[Xr] Can the xrs argument be removed?

Bill Spitzak spitzak at d2.com
Thu May 22 18:34:44 PDT 2003


On Thursday 22 May 2003 02:45 pm, Owen Taylor wrote:

> You can write
>
>  void MyCoolXrDemo (XRenderState *xrs);
>
> 100% as easily.

My problem is not with this extra argument, but in getting the value of this 
extra argument from deep inside a number of nested calls in some existing 
software that was not written to pass this extra argument down.

>  - Possible performance if you can get the context fast enough...
>    pthread local storage is relatively slow, but the __thread variable
>    extension that has been showing up recently for GCC/GLibc is
>    likely faster than argument passing.

I would think the main possible performance improvement is if there is code 
that must be executed when a state changes.
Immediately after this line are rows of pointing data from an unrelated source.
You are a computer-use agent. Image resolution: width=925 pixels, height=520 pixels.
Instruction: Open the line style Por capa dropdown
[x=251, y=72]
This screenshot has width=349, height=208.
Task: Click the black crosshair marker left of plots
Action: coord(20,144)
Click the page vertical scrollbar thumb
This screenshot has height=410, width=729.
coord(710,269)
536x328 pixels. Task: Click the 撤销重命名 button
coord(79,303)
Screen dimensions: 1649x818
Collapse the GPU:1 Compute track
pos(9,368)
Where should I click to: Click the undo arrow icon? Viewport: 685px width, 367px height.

It removes the overhead of a "if 
(xrs != previous_xrs)" test in every call, and maybe more expensive tests if 
this is supposed to be thread-safe. I suppose also it removes one value being 
copied to a register or the stack for each call. Conversely it adds all the 
overhead of an entire call when the state is changed, and likely software 
will call XrSetState more often than necessary. So my guess is that 
performance is not really going to be any better or worse.

>  - Trouble mapping the API into object oriented languages.
>    And while Xr may be a C API, most people will probably
>    being using it from Python, Java, C#, etc in the long
>    term.

This may be true if you have objects that are ready to draw all the time. 
However in my experience a typical toolkit has a draw() method that the main 
toolkit code calls when drawing is needed. In this case it is easier for the 
toolkit to defer creation and management of the XrState until it is ready to 
call this method. Also there is probably the overhead of adding a this->xrs() 
call to every Xr call, C++ compilers currently are probably not smart enough 
to realize that this pointer does not change when other methods on this are 
called. If you eliminate that call by "wrapping" all the Xr calls then you 
have the problem that the user cannot call any new functions in Xr until the 
toolkit is updated.

Also an XrState may be judged too expensive to have a different one for each 
object, in which case this has no advantage for OO programming at all.

>    What does XrFill() look like if there is no XrState object?

Just like that: XrFill()

>  - Less obvious operation, especially if you want to mix
>    operations on multiple surfaces.

This I would admit is the biggest problem. People may write code that calls 
XrSetState many many times and completely destroy performance if Xr was 
written to assume it will be called rarely.